Problem requirements: Edit the records from the line containing "You are a computer-use" through the line containing "pyautogui.click(x=139, y=370)": replace "Instruction" with "Task" and return only those lines, otherwise unchanged.

Dataset entries:
■ ■ ■

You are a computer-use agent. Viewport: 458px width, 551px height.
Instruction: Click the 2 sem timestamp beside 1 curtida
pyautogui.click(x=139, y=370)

■ ■ ■

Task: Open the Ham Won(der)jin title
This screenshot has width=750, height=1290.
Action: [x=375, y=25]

■ ■ ■

Answer to the task:
You are a computer-use agent. Viewport: 458px width, 551px height.
Task: Click the 2 sem timestamp beside 1 curtida
pyautogui.click(x=139, y=370)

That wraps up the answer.